An Internal Revenue Service (IRS) tax provision recaptures the previously recognized depreciation into income when a gain is realized on the sale of depreciable real estate property this is called unrecaptured section 1250 gain.

As of 2019, the unrecaptured section 1250 gains are taxed with a higher limit of 25% tax rate, or less in some cases.

Within Schedule D instructions, the unrecaptured section 1250 gains are calculated on a worksheet and after they are reported on the Schedule D they are carried through to the taxpayer’s 1040.

The working of unrecaptured section 1250 gains

All depreciable capital assets owned by a taxpayer for longer than one year are Section 1231 assets. All the assets belonging to section 1245 and section 1250, have the umbrella of Section 1231 and the tax rate of depreciation recapture is determined by Section 1250.

Section 1250 associates only to real property, like the buildings and land. Under section 1245 the personal property, like machinery and equipment, is subject to depreciation recapture as ordinary income.

When there is a net Section 1231 gain only then the unrecaptured section 1250 gains are realized.

As the capital losses on all depreciable assets counterbalance unrecaptured section 1250 gains on real estate, the unrecaptured section 1250 gain is reduced to zero by a net capital overall loss.

Upon the sale of depreciated real estate the section 1250 gain is recaptured, similar to any other asset; with the only difference in the rate of it being taxed. The reason for the gain is to neutralize the benefit of previously used depreciation allowances.

While the gains assigned to collected depreciation are taxed at the section 1250 recapture tax rate, the balance gains are only subject to the long-term capital gains rate of 15%.

Example of unrecaptured section 1250 gains

If a property was initially purchased for $ 200,000, and the owner claims depreciation of $ 30,000, the adjusted cost basis for the property is considered to be $170,000.

If the property is subsequently sold for $225,000, the owner has recognized an overall gain of $55,000 over the adjusted cost basis.

Since the property has sold for more than the basis that had been adjusted for depreciation, the unrecaptured section 1250 gains are established on the difference between the adjusted cost basis and the original purchase price.

Making the first $30,000 of the profit liable to the unrecaptured section 1250 gain, while the remaining $25,000 is taxed at the regular long-term capital gains.
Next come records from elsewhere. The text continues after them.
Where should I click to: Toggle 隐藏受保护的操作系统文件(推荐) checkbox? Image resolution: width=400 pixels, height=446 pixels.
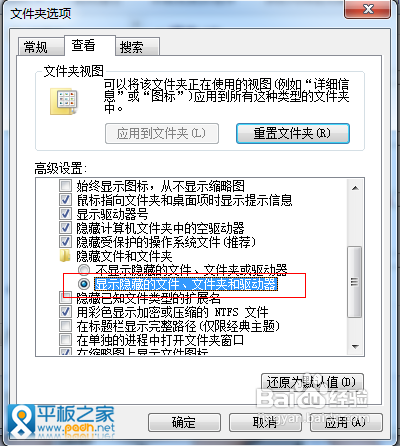pos(65,241)
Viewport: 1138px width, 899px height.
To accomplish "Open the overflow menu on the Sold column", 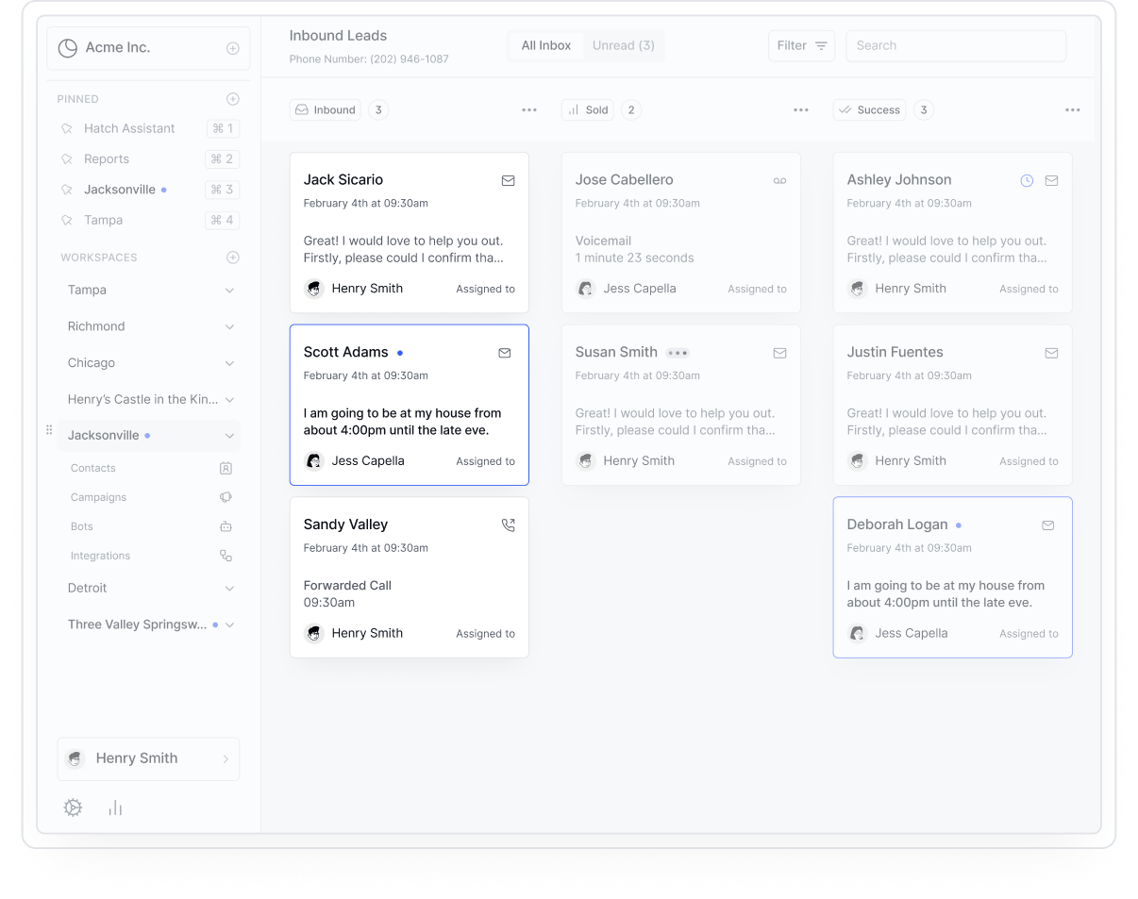I will click(800, 110).
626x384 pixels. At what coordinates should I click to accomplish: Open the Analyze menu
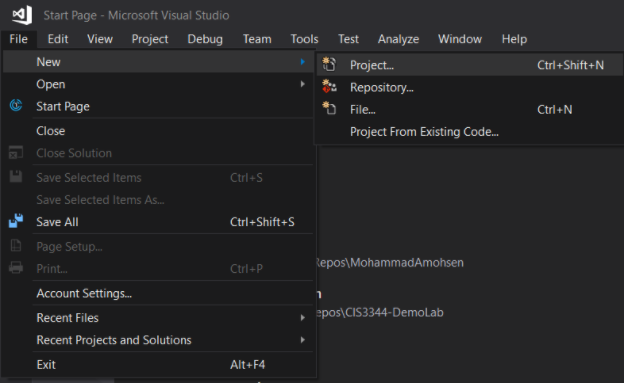pyautogui.click(x=398, y=39)
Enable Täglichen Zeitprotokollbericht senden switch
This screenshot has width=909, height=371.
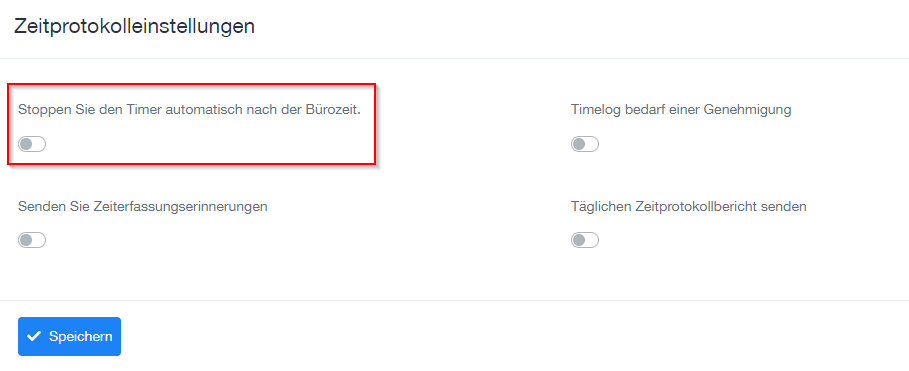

So the higher capital gains tax rate of up to 25% would be applicable on $30,000. The remaining $25,000 would be taxed at the long-term capital gains rate of 15%.

Special Considerations

The unrecaptured section 1250 gains can be offset by capital losses as they are looked at as a form of capital gains.

For this, through Form 8949 and Schedule D the capital losses must be reported, and the value of the loss could depend on whether it is determined to be short-term or long-term in nature.

This determination of it to be short-term or long-term will help a capital loss to offset a capital gain. Because a short-term loss can only offset a short-term gain and a long-term loss can offset a long-term gain and not vice versa.

Conclusion

An unrecaptured section 1250 gain relevant only on the sale of depreciable real estate. The depreciation recapture can be avoided on a rental property by using a 1031 exchange, which allows investors to defer most of their recapture taxes (not the capital gain tax)

These are usually taxed at a maximal rate of 25%. The section 1250 gains can be equalized by 1231 capital losses.